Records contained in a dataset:
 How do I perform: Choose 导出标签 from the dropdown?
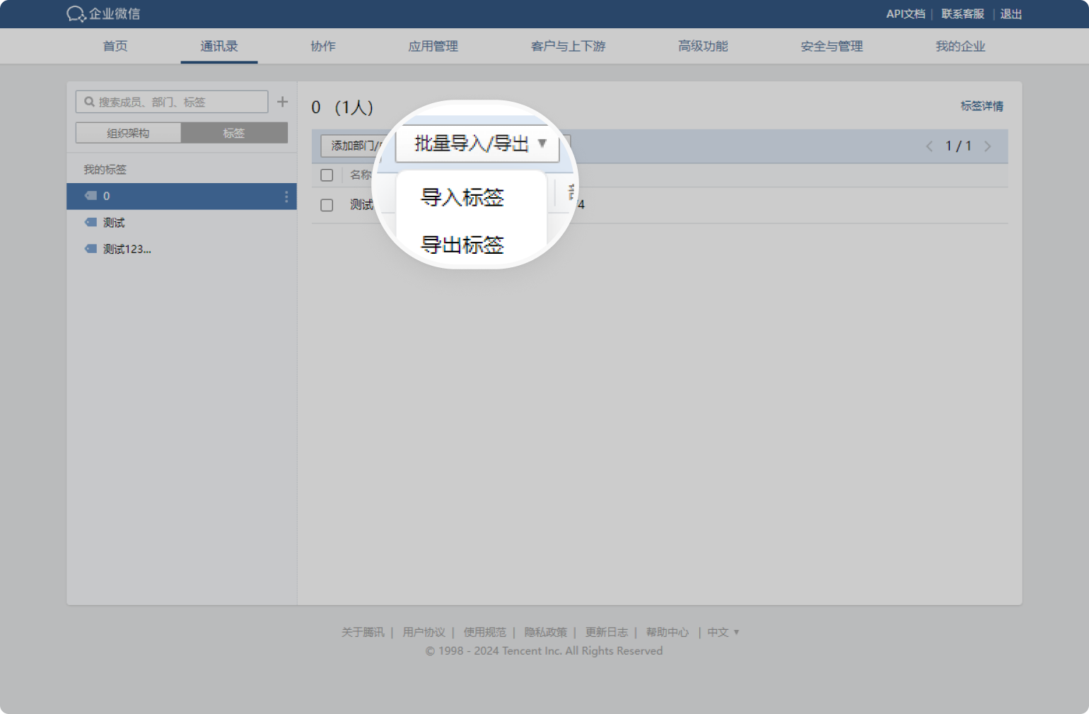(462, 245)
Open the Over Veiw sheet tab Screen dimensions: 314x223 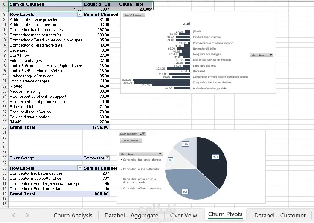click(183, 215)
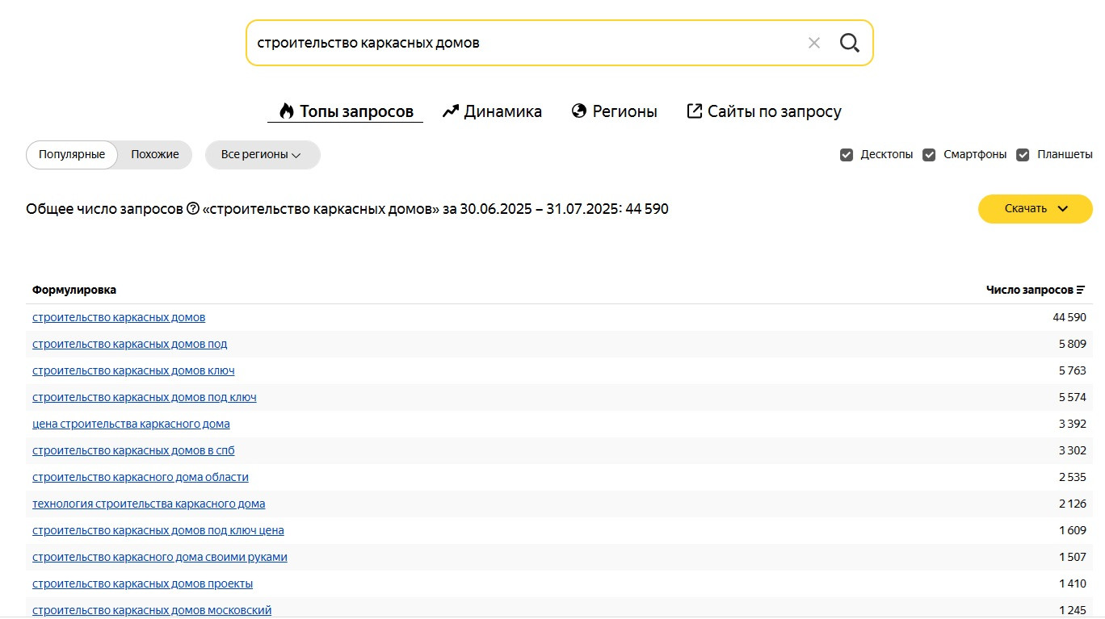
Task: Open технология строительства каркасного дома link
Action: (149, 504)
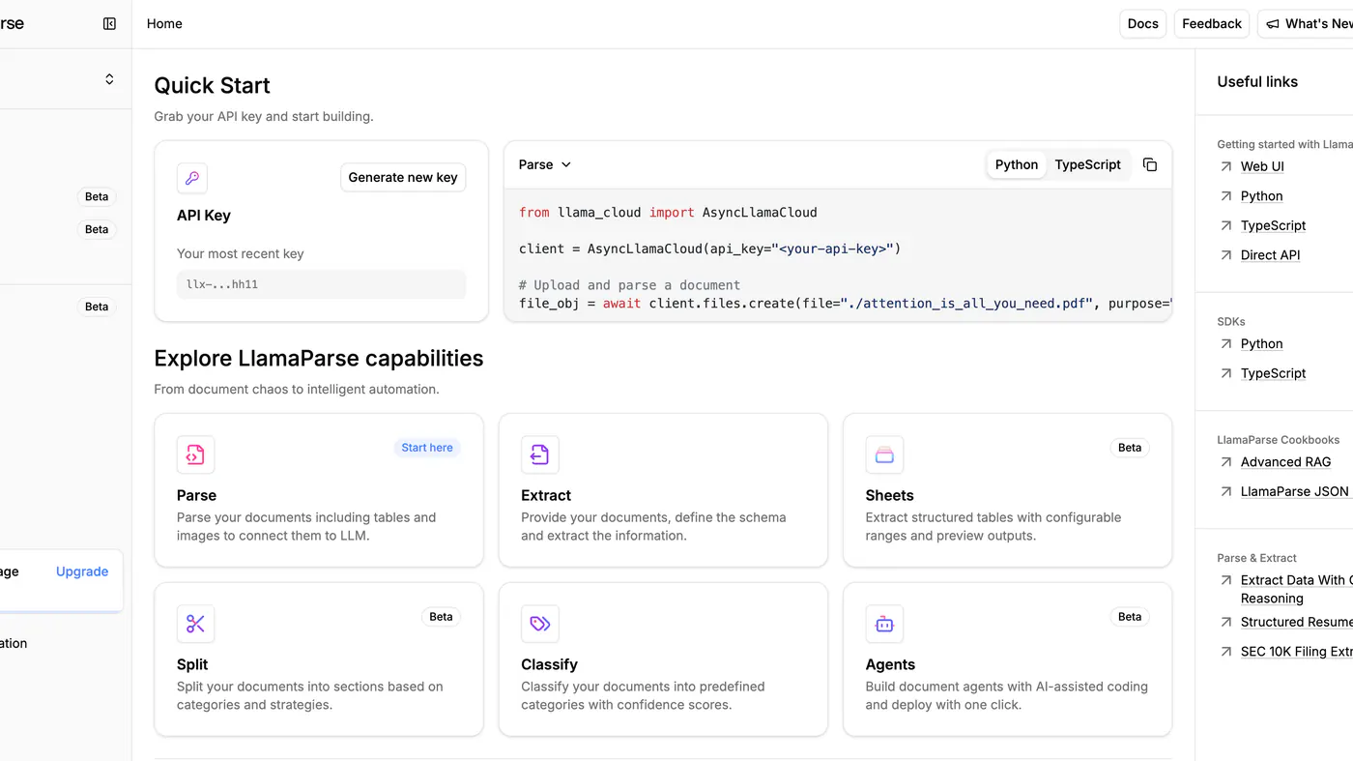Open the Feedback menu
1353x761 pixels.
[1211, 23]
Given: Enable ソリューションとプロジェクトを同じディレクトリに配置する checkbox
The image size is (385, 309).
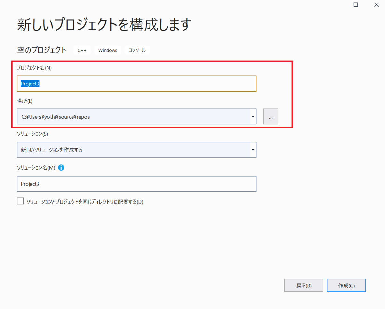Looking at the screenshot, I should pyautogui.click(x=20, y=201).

WHAT IS BEING ASKED:
The last line of the entries marks the end, and the line with "Given: Enable ソリューションとプロジェクトを同じディレクトリに配置する" marks the start. Output exactly those two lines and every line between them, nothing else, with the pictures left out.

EXERCISE ANSWER:
Given: Enable ソリューションとプロジェクトを同じディレクトリに配置する checkbox
The image size is (385, 309).
Looking at the screenshot, I should pyautogui.click(x=20, y=201).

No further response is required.